# WiDS Probability and Naive Bayes - Probability Exercises

## Import Libraries

In [None]:
from __future__ import division     # Make the division operation behave
import math                         # Get access to math functions that can help with probability calculations

## Basic Probability Calculations

Calculate the answers to these basic probability problems using operation methods in Python.

#### Tip: use round() function and string formatting to help with tidying up long float results.

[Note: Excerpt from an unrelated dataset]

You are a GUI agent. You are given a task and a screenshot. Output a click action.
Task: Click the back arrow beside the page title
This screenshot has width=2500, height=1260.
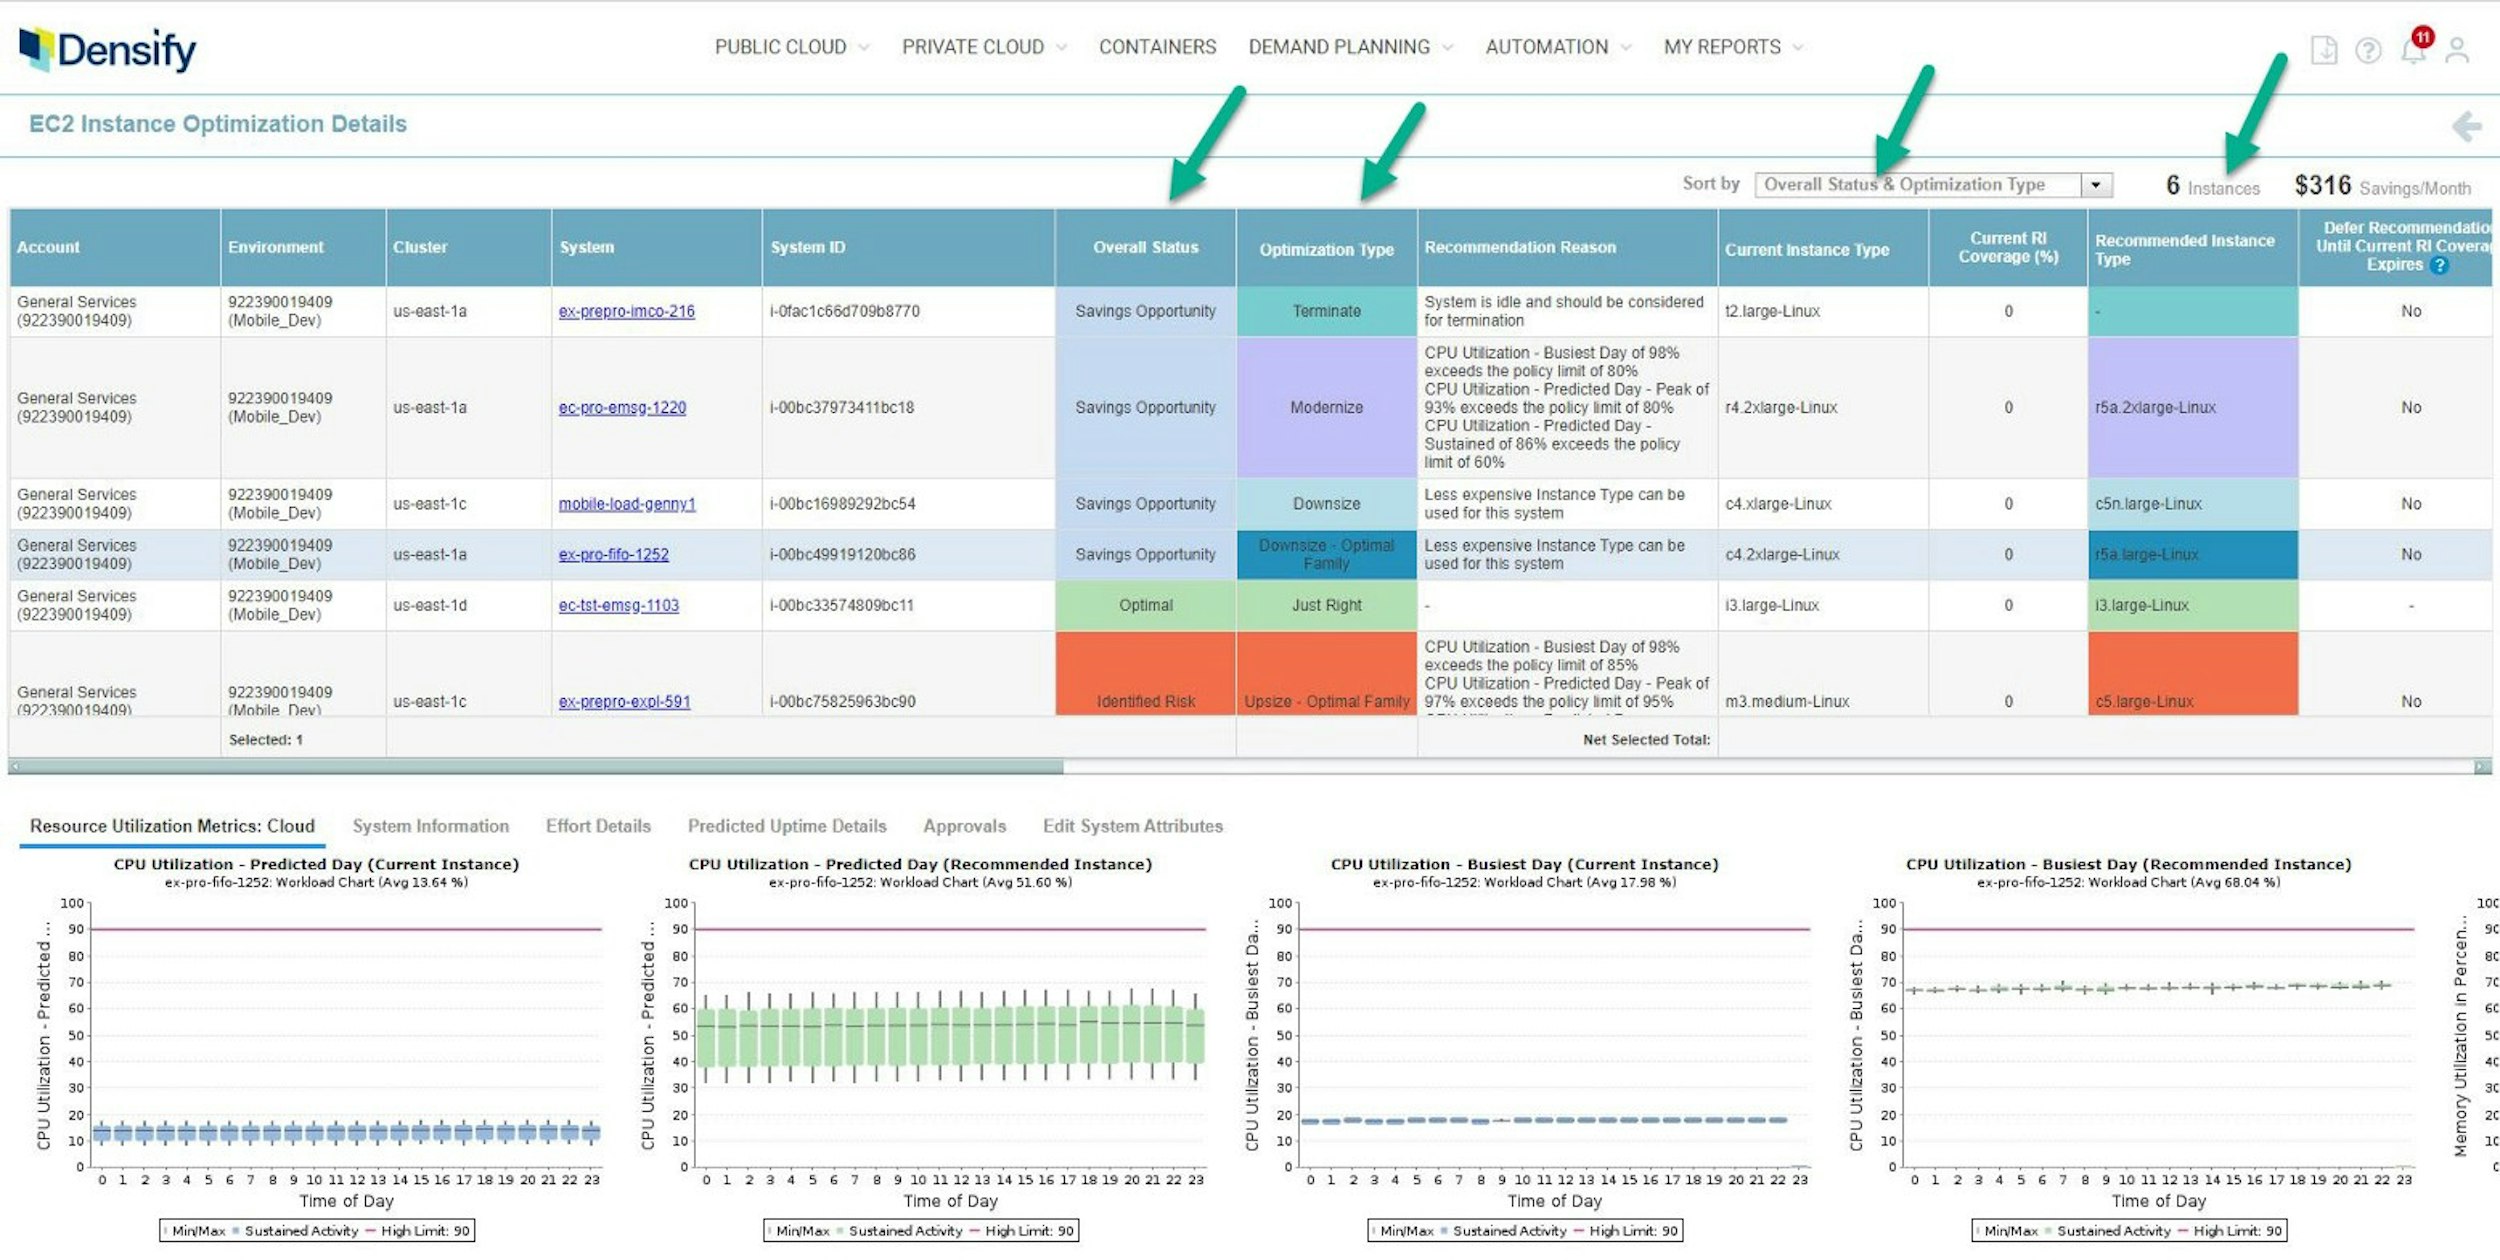(x=2468, y=127)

Q1. What is the likelihood of rolling a 2 *or* a 3 on a fair six-sided dice? 

In [None]:
# The number of favorable outcomes is 2, the number of possible outcomes is 6

print "The probability of rolling a 2 or a 3 on 6-sided dice is:", round(2/6, 2)  # using round function to get 2 dec pl

Q2. What is the probability of getting a ham sandwich, when randomly selecting from a platter that has 5 turkey, 3 vegetarian, 4 beef, 2 ham, and 5 chicken?

In [None]:
total_outcomes = 5 + 3 + 4 + 2 + 5  # all of the sandwich possibilities
favorable_outcomes = 2              # all of the ham handwich possibilities   
ham_prob = favorable_outcomes / total_outcomes
print "Probability of getting a ham sandwich is:", "%.2f" %ham_prob  # using string formatting to get 2 decimal place float


Q3. How likely is it that you will get both heads on a fair coin flip AND an even number on a fair six-sided dice?

In [None]:
prob_of_H = 1/2     # 1 favorable outcome (Heads) over 2 Total outcomes (Heads and Tails) gives 1/2
prob_of_even = 1/2  # Even dice roll options are 2,4,6. Total options 1,2,3,4,5,6. This gives 3/6, fraction reduces to 1/2

prob_of_H_and_even = prob_of_H * prob_of_even    # Assumes that these probabilities are independent.
print "The probability of getting both 'Heads' and an even number is:", "{:.0%}".format(prob_of_H_and_even)
                                                                    # using built-in format method to get this as a percentage

Q4. Aliens come down to earth and start abducting people, but not entirely randomly. Women have a 70% chance of being beamed up, and people over the age of 30 have a 45% likelihood. Given your gender and age, how likely is it that you will be transported to the inside of an alien ship?

In [None]:
# Your answer will vary, depending on your age and gender charactistics. Below answer assumes female aged over 30.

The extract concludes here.